1. (2024·南通期末)若关于 $ x,y $ 的二元一次方程组 $\begin{cases}x + y = 4,\\□ = 2\end{cases}$ 的解为 $\begin{cases}x = 1,\\y = 3,\end{cases}$ 则“$□$”可以表示为 ( )
A.$ x $
B.$ x^2 - 3y $
C.$ y - x $
D.$ x - y $
答案:1. C
解析:
将$\begin{cases}x = 1\\y = 3\end{cases}$代入各选项:
A选项:$x=1≠2$
B选项:$x^2 - 3y=1^2 - 3×3=1 - 9=-8≠2$
C选项:$y - x=3 - 1=2$
D选项:$x - y=1 - 3=-2≠2$
C
2. 用代入法解方程组 $\begin{cases}2x + 5y = 21,①\\x + 3y = 8,②\end{cases}$ 下列解法中最简便的是 ( )

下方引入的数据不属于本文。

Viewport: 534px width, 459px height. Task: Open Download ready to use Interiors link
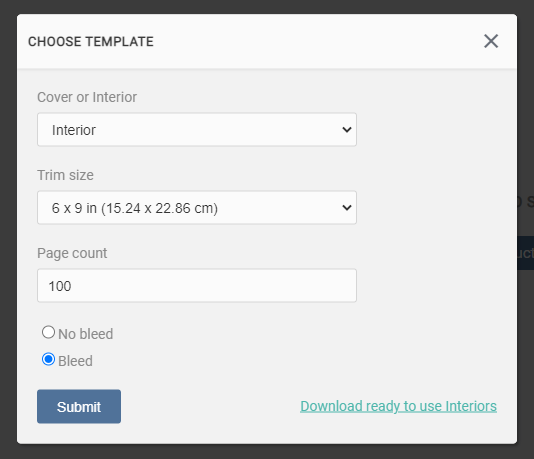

A.由①得 $ x = \frac{21}{2} - \frac{5}{2}y $,代入②
B.由①得 $ y = \frac{21}{5} - \frac{2}{5}x $,代入②
C.由②得 $ x = 8 - 3y $,代入①
D.由②得 $ y = \frac{8}{3} - \frac{x}{3} $,代入①
答案:2. C
3. (2025·凉山州改编)若 $(3x + 2y - 19)^2 + |2x + y - 11| = 0$,则 $ x + y = $
8
.
答案:3. 8
解析:
因为$(3x + 2y - 19)^2 + |2x + y - 11| = 0$,且$(3x + 2y - 19)^2 ≥ 0$,$|2x + y - 19| ≥ 0$,所以可得方程组:
$\begin{cases}3x + 2y - 19 = 0 \\2x + y - 11 = 0\end{cases}$
由第二个方程$2x + y - 11 = 0$可得$y = 11 - 2x$,将其代入第一个方程:
$3x + 2(11 - 2x) - 19 = 0$
$3x + 22 - 4x - 19 = 0$
$-x + 3 = 0$
解得$x = 3$,将$x = 3$代入$y = 11 - 2x$,得$y = 11 - 2×3 = 5$,所以$x + y = 3 + 5 = 8$。
8
4. 用代入法解下列方程组:
(1)(2024·丹徒区期末)$\begin{cases}2x + 4y = 5,\\x = 1 - y;\end{cases}$
(2)(2024·浙江)$\begin{cases}2x - y = 5,\\4x + 3y = - 10;\end{cases}$
(3)$\begin{cases}3u + 2v = - 2,\\3u - v = 4;\end{cases}$
(4)$\begin{cases}2s = 3t,\\s = \frac{2t + 5}{3};\end{cases}$
(5)$\begin{cases}3x - 5y = 6,\\x + 4y = - 15;\end{cases}$
(6)$\begin{cases}2x + y - 4 = 0,\\3x - y - 6 = 0.\end{cases}$
答案:4. 解:(1)$\begin{cases}2x + 4y = 5,①\\x = 1 - y,②\end{cases}$
将②代入①,得$2(1 - y) + 4y = 5$,
整理,得$2 + 2y = 5$,解得$y = \frac{3}{2}$.
将$y = \frac{3}{2}$代入②,得$x = 1 - \frac{3}{2} = -\frac{1}{2}$.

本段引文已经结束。